**Problem to solve:** Your answer is a copy of every line in the records where "beside" appears.

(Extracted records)
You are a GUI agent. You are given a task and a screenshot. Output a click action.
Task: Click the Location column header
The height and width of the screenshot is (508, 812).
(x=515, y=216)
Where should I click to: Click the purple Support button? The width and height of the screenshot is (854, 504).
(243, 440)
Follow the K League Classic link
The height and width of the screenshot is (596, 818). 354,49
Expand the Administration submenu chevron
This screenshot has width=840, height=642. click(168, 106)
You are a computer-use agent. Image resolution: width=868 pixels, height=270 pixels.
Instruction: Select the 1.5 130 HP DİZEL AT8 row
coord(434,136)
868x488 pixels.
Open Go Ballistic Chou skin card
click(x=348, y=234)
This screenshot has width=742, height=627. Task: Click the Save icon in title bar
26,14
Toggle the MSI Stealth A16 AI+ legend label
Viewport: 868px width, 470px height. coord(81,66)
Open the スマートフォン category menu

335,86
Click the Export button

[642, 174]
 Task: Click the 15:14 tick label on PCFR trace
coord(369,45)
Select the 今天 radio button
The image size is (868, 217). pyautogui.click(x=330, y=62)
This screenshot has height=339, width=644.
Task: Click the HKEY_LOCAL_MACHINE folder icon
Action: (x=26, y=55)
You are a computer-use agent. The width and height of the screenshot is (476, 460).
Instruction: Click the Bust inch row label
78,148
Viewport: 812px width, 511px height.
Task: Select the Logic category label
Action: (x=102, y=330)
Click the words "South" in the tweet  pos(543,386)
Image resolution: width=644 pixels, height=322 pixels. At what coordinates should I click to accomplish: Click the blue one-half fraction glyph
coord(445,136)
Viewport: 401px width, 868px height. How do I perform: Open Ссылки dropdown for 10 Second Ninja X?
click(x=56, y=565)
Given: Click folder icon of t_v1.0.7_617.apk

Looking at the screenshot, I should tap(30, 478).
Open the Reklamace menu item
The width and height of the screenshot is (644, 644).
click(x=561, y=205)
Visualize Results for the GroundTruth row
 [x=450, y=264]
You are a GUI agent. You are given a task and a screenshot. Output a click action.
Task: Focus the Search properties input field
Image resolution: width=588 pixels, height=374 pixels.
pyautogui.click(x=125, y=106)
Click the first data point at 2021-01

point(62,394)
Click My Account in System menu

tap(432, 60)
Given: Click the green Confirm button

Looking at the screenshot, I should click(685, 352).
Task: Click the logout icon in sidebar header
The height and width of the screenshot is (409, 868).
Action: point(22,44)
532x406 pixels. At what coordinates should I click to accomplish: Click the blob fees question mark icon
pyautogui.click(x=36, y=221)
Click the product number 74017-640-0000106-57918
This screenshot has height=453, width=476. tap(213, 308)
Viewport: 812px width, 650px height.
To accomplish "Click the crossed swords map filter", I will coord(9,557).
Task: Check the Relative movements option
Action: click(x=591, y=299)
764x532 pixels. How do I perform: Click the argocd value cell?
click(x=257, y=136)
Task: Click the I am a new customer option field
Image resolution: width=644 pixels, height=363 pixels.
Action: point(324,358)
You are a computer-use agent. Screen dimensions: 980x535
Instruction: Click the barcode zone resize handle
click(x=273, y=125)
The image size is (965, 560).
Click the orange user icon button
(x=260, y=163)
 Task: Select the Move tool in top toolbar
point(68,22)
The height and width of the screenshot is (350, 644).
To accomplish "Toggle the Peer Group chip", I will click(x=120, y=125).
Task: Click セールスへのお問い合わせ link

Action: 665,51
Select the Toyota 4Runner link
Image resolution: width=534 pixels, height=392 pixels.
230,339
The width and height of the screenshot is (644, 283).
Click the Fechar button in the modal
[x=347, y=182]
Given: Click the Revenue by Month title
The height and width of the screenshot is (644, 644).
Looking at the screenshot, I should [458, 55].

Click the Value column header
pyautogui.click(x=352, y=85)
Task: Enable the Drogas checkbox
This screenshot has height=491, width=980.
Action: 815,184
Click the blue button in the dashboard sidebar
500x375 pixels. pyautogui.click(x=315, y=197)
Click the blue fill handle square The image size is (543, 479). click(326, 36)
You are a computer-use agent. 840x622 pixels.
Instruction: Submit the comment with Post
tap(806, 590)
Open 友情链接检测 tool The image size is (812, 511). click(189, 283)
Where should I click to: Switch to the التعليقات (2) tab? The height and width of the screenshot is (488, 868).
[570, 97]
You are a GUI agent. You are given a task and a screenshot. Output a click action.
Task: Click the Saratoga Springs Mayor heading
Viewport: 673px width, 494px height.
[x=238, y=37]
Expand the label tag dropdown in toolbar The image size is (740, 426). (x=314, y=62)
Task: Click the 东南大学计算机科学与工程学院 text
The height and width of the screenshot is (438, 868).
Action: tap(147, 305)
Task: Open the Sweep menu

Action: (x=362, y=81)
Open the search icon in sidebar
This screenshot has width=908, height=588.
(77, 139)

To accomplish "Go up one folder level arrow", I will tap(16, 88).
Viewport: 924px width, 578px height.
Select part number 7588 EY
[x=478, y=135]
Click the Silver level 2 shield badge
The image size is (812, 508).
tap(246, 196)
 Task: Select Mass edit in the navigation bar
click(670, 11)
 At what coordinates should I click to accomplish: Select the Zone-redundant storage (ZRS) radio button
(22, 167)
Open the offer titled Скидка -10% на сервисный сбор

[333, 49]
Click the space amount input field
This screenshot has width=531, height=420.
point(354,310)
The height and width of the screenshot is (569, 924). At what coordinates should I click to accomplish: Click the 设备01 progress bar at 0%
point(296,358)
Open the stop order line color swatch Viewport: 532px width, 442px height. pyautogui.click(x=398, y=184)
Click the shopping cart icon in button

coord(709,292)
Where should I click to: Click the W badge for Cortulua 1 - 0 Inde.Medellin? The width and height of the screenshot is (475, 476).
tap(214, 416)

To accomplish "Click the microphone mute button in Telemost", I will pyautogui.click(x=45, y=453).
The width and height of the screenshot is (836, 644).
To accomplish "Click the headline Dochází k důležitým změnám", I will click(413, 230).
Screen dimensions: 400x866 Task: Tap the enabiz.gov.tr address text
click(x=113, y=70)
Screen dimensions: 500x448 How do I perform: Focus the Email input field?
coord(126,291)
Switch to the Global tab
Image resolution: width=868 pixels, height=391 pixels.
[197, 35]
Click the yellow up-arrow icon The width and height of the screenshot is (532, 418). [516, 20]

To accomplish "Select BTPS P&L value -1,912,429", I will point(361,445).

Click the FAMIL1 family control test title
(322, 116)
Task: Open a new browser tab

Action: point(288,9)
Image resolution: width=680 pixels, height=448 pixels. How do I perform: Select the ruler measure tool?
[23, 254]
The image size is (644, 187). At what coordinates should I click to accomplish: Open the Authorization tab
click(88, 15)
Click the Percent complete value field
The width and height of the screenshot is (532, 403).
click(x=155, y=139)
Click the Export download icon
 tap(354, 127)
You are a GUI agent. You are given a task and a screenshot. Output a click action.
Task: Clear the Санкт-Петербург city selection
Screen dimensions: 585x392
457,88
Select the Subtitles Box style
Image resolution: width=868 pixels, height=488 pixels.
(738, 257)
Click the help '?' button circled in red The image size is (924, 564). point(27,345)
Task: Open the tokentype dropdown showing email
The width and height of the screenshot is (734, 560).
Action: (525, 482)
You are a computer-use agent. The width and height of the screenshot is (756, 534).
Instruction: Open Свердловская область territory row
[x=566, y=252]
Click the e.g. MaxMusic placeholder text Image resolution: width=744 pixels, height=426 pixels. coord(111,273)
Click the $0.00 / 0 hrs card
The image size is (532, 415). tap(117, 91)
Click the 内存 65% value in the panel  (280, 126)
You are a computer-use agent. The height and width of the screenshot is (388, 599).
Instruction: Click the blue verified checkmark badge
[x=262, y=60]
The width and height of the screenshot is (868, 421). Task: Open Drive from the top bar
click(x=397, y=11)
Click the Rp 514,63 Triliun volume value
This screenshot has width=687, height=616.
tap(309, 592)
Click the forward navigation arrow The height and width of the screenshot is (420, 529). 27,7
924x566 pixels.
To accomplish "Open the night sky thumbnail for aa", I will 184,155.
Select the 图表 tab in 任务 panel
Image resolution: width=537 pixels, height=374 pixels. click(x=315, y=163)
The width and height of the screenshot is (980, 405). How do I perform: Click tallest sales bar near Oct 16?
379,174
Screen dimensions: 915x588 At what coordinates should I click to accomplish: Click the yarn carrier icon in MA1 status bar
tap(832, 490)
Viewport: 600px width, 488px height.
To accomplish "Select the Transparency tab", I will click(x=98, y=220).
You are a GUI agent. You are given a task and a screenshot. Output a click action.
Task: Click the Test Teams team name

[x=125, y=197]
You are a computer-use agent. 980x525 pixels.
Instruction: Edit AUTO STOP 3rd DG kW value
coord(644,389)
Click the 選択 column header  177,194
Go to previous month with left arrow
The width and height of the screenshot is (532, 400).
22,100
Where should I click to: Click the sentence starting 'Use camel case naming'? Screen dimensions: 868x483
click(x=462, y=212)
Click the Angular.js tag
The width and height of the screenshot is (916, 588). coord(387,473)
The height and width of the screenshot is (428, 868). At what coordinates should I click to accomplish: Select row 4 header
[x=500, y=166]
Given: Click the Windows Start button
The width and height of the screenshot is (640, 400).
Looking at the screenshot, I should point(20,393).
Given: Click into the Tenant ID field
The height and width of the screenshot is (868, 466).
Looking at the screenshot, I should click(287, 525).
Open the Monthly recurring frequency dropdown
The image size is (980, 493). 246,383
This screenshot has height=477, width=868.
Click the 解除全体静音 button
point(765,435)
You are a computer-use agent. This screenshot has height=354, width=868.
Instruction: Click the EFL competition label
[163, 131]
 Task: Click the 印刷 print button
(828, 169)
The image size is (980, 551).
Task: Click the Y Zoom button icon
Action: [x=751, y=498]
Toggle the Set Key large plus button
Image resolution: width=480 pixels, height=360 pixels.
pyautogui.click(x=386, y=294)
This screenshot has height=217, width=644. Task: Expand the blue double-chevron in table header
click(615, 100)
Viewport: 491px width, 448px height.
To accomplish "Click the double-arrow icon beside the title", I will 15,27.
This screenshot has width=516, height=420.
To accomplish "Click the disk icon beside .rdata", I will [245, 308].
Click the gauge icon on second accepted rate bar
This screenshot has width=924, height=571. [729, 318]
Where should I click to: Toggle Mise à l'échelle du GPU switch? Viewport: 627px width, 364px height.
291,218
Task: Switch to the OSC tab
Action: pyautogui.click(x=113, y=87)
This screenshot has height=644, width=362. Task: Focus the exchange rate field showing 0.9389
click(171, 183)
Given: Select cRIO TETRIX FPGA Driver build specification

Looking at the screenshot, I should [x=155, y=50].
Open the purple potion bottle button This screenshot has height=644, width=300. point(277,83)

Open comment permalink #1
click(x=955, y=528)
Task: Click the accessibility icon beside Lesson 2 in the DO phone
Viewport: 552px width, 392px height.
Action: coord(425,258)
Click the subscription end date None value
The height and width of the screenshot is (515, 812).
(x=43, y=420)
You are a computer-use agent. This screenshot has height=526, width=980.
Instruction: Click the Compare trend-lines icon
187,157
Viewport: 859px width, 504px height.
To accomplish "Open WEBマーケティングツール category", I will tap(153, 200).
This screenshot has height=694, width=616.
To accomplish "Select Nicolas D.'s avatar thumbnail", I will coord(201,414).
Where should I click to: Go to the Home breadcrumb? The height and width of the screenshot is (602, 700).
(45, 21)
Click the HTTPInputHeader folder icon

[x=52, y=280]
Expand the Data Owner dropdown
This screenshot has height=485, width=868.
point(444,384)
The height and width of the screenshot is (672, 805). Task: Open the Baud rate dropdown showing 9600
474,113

**Response to the task:**
To accomplish "Click the double-arrow icon beside the title", I will 15,27.
To accomplish "Click the disk icon beside .rdata", I will [245, 308].
Task: Click the accessibility icon beside Lesson 2 in the DO phone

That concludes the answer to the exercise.